M. Ritz pense que cette procédure hâtive n'est pas parlementaire.
M. Brill : Si, comme je le souhaite, nous décidons sous peu de supprimer la peine de mort, il ne serait certainement pas du tout parlementaire de faire auparavant décapiter un condamné.
Le Président veut conclure la discussion, mais déjà notre cher M. Baumstark est à la tribune, le regard enflammé, le visage rouge d'une noble indignation :
« Messieurs, permettez-moi de faire une remarque qui est grave ! Le sujet en question n'est pas de ceux pour lesquels on monte à la tribune pour parler tout bonnement de décapitation comme d'une affaire non parlementaire ! (La droite à qui la décapitation paraît extrêmement parlementaire éclate en une tempête de bravos). C'est un sujet de la plus grande et de la plus grave importance (on sait que M. Baumstark dit cela de tout sujet dont il parle). D'autres Parlements... les plus grands hommes de la législation et de la science (c'est-à-dire « tous les théoriciens de l'État à commencer par Platon pour descendre jusqu'à Dahlmann ») se sont eux-mêmes penchés sur la question pendant 200 à 300 ans (chacun ?); et si vous voulez faire peser sur nous le reproche d'avoir passé avec tant de légèreté sur une question aussi importante... (Bravo !) Rien ne me pousse que ma conscience... mais la question est trop sérieuse... et pour la régler, nous n'en sommes vraiment pas à huit jours près ! »
La gravité de la remarque faite par le noble député Baumstark tombe dans la frivolité la plus légère, étant donné la très grande et très grave importance du sujet.
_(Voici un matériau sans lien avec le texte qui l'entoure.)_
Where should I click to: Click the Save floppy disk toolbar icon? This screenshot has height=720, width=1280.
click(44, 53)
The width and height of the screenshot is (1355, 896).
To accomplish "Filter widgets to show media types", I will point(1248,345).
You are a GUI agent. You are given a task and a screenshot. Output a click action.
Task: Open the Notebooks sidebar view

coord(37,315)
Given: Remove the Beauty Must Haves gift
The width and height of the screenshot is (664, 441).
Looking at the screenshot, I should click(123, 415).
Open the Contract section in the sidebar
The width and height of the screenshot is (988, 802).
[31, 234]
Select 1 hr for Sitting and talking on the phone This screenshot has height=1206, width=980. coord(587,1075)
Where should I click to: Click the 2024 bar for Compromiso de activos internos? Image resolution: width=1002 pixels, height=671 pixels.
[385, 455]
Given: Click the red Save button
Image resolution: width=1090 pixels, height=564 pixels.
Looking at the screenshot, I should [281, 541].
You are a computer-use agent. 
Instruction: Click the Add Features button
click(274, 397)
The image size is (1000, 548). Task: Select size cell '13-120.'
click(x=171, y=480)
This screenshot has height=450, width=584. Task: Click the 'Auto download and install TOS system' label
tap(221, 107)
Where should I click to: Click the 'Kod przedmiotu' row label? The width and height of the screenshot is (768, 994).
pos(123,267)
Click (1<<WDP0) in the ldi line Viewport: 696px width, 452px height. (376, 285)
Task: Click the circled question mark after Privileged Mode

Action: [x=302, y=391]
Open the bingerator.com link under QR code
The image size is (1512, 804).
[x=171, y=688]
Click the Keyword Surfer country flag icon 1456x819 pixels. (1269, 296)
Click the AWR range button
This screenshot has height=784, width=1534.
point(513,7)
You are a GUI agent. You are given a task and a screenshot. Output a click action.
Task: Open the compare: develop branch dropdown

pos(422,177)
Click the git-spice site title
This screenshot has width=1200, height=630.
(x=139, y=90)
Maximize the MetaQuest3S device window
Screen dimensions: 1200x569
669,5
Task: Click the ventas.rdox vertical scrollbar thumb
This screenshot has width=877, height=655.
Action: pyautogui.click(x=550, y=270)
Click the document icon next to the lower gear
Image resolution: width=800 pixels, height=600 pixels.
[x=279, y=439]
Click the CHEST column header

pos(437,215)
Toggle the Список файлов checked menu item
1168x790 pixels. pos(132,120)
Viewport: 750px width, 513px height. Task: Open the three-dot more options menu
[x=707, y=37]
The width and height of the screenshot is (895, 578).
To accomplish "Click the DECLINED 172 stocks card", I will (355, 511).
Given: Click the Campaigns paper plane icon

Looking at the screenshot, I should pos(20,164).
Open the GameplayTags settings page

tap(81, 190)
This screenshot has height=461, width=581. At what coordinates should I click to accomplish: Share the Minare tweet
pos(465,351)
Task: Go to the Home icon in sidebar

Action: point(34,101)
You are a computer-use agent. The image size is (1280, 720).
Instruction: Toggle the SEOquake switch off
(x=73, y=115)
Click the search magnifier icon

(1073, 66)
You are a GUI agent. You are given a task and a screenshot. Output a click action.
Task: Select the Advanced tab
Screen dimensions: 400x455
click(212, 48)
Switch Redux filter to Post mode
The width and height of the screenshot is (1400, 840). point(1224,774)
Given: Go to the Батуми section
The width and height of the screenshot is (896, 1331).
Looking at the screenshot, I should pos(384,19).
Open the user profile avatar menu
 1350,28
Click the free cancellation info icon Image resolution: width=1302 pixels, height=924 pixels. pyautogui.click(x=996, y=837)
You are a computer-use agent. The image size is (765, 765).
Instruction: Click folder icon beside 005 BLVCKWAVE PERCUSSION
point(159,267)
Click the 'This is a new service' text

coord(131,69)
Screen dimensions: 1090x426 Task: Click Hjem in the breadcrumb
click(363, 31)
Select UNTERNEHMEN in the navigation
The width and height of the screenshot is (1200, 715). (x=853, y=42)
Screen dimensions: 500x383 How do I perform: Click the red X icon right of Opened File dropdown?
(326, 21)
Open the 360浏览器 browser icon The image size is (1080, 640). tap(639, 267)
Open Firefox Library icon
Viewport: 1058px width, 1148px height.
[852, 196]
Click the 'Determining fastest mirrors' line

En effet, y a-t-il frivolité plus grande que de discuter 2 à 300 ans sur la suppression de la peine de mort, comme il semble que M. Baumstark en ait l'intention, et, entre temps, de continuer allègrement à faire décapiter ? « Dans le cas présent nous n'en sommes vraiment pas à huit jours près », pas plus qu'à ces quelques têtes qui tomberont pendant ce laps de temps !
Le président du Conseil déclare du reste que jusqu'à nouvel ordre on n'envisage pas de faire exécuter des condamnés à mort.
Après quelques scrupules réglementaires et subtils de M. Schulze de Delitzsch, la proposition Borchardt est rejetée; en revanche, un amendement de M. Nethe est adopté; il recommande à la commission centrale de faire diligence.
Le député Hildenhagen dépose la proposition suivante : Le Président, jusqu'au dépôt du projet de loi en question, doit conclure chaque séance par la formule solennelle : « Quant à nous, nous sommes d'avis que le ministère accélère au maximum le dépôt de la nouvelle loi communale. »
Cette proposition exaltante n'était pas faite, hélas, pour notre époque bourgeoise.
Nous ne sommes pas des Romains, nous fumons du tabac[2].
La tentative de butiner la figure classique d'un Appius Claudius dans ce matériau brut qu'est M. le président Grabow, et d'appliquer le « solenne Ceterum censeo[3] » à l'organisation communale, échoua au milieu d'une « formidable hilarité ».
Après que le député Bredt, de Barmen, eut d'un ton assez doux présenté encore trois interpellations au ministre du Commerce : sur la constitution de toute l'Allemagne en un territoire douanier unique et en une association de navigation avec taxes de navigation communes, enfin l'établissement de droits protecteurs provisoires; après qu'il eut obtenu sur ces questions des réponses de M. Milde, également très douces, mais aussi très insuffisantes, M. Gladbach clôt la séance. M. Schütze, de Lissa, avait voulu proposer que ce dernier fût rappelé à l'ordre pour son langage énergique à l'occasion du désarmement des francs-tireurs, puis il avait retiré sa proposition. Mais avec un grand sans-gêne, M. Gladbach provoque le vaillant Schütze et toute la droite, en racontant, au grand dam des Vieux-Prussiens, l'anecdote bouffonne d'un lieutenant prussien qui passa endormi sur son cheval, au milieu des corps-francs. Ceux-ci le saluèrent en chantant : « Dors, petit enfant, dors », et ils devaient, pour ce motif, être traduits en conseil de guerre ! M. Schütze balbutia quelques paroles aussi indignées qu'incohérentes, et la séance fut levée.